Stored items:
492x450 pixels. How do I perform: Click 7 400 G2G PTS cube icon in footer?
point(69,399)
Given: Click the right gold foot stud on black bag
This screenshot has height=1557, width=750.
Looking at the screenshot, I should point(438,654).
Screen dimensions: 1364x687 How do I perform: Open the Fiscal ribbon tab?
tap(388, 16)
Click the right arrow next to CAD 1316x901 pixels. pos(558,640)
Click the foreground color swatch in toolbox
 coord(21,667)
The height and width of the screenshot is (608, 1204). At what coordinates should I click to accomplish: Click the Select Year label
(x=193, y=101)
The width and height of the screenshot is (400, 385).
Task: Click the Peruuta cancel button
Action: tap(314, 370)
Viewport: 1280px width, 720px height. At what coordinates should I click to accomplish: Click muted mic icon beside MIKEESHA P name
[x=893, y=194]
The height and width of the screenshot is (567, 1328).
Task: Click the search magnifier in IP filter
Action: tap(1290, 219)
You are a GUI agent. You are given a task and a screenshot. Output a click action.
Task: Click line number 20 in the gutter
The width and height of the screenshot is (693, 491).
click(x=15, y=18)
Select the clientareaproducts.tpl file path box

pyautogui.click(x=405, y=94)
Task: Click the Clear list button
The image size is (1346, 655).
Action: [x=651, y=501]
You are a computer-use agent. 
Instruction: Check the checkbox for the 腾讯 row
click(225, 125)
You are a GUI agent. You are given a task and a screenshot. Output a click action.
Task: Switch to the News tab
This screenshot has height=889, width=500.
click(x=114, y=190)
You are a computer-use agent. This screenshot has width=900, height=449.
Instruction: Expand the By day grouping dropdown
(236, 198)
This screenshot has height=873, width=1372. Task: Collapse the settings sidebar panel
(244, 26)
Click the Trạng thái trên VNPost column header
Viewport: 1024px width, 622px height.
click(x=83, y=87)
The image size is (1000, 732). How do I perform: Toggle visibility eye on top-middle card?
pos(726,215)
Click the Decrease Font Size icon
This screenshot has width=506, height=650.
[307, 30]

What you need to do -
Please repeat the data above verbatim, all of it.

Task response -
492x450 pixels. How do I perform: Click 7 400 G2G PTS cube icon in footer?
point(69,399)
Given: Click the right gold foot stud on black bag
This screenshot has height=1557, width=750.
Looking at the screenshot, I should point(438,654).
Screen dimensions: 1364x687 How do I perform: Open the Fiscal ribbon tab?
tap(388, 16)
Click the right arrow next to CAD 1316x901 pixels. pos(558,640)
Click the foreground color swatch in toolbox
 coord(21,667)
The height and width of the screenshot is (608, 1204). At what coordinates should I click to accomplish: Click the Select Year label
(x=193, y=101)
The width and height of the screenshot is (400, 385).
Task: Click the Peruuta cancel button
Action: tap(314, 370)
Viewport: 1280px width, 720px height. At what coordinates should I click to accomplish: Click muted mic icon beside MIKEESHA P name
[x=893, y=194]
The height and width of the screenshot is (567, 1328).
Task: Click the search magnifier in IP filter
Action: tap(1290, 219)
You are a GUI agent. You are given a task and a screenshot. Output a click action.
Task: Click line number 20 in the gutter
The width and height of the screenshot is (693, 491).
click(x=15, y=18)
Select the clientareaproducts.tpl file path box

pyautogui.click(x=405, y=94)
Task: Click the Clear list button
The image size is (1346, 655).
Action: [x=651, y=501]
You are a computer-use agent. 
Instruction: Check the checkbox for the 腾讯 row
click(225, 125)
You are a GUI agent. You are given a task and a screenshot. Output a click action.
Task: Switch to the News tab
This screenshot has height=889, width=500.
click(x=114, y=190)
You are a computer-use agent. This screenshot has width=900, height=449.
Instruction: Expand the By day grouping dropdown
(236, 198)
This screenshot has height=873, width=1372. Task: Collapse the settings sidebar panel
(244, 26)
Click the Trạng thái trên VNPost column header
Viewport: 1024px width, 622px height.
click(x=83, y=87)
The image size is (1000, 732). How do I perform: Toggle visibility eye on top-middle card?
pos(726,215)
Click the Decrease Font Size icon
This screenshot has width=506, height=650.
[307, 30]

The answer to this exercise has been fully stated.